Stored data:
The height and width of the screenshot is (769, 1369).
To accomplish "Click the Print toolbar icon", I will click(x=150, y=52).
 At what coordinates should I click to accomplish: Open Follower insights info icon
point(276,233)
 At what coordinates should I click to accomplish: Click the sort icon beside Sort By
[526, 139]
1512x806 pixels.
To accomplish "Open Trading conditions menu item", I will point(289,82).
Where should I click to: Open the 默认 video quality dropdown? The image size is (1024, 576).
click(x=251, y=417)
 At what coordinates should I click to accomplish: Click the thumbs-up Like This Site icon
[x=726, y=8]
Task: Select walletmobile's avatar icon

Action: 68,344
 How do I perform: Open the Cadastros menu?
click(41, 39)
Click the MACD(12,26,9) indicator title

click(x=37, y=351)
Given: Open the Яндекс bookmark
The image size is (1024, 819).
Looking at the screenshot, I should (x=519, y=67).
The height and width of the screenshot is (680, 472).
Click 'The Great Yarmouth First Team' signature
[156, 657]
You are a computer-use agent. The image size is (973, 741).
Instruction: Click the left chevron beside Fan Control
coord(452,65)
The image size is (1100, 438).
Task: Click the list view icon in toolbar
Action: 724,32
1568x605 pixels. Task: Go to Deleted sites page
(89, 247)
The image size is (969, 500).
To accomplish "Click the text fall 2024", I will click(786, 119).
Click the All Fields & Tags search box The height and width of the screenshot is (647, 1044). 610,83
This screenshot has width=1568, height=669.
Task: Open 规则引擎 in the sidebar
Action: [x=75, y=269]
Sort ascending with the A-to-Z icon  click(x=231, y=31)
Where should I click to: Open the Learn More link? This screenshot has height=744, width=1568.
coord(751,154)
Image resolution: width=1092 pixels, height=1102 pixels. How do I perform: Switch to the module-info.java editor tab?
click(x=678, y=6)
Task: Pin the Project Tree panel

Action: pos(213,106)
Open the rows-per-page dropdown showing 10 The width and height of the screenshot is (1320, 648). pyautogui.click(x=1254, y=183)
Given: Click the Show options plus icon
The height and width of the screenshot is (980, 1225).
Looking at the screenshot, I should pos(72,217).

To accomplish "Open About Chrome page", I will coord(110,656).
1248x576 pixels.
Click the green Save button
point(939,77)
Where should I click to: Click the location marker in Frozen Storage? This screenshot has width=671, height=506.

TASK DETAILS: Please give back only the lines between the first line of the entries and the line with "Sort ascending with", both ends included, word for word.

EXERCISE OUTPUT:
The height and width of the screenshot is (769, 1369).
To accomplish "Click the Print toolbar icon", I will click(x=150, y=52).
 At what coordinates should I click to accomplish: Open Follower insights info icon
point(276,233)
 At what coordinates should I click to accomplish: Click the sort icon beside Sort By
[526, 139]
1512x806 pixels.
To accomplish "Open Trading conditions menu item", I will point(289,82).
Where should I click to: Open the 默认 video quality dropdown? The image size is (1024, 576).
click(x=251, y=417)
 At what coordinates should I click to accomplish: Click the thumbs-up Like This Site icon
[x=726, y=8]
Task: Select walletmobile's avatar icon

Action: 68,344
 How do I perform: Open the Cadastros menu?
click(41, 39)
Click the MACD(12,26,9) indicator title

click(x=37, y=351)
Given: Open the Яндекс bookmark
The image size is (1024, 819).
Looking at the screenshot, I should (x=519, y=67).
The height and width of the screenshot is (680, 472).
Click 'The Great Yarmouth First Team' signature
[156, 657]
You are a computer-use agent. The image size is (973, 741).
Instruction: Click the left chevron beside Fan Control
coord(452,65)
The image size is (1100, 438).
Task: Click the list view icon in toolbar
Action: 724,32
1568x605 pixels. Task: Go to Deleted sites page
(89, 247)
The image size is (969, 500).
To accomplish "Click the text fall 2024", I will click(786, 119).
Click the All Fields & Tags search box The height and width of the screenshot is (647, 1044). 610,83
This screenshot has width=1568, height=669.
Task: Open 规则引擎 in the sidebar
Action: [x=75, y=269]
Sort ascending with the A-to-Z icon  click(x=231, y=31)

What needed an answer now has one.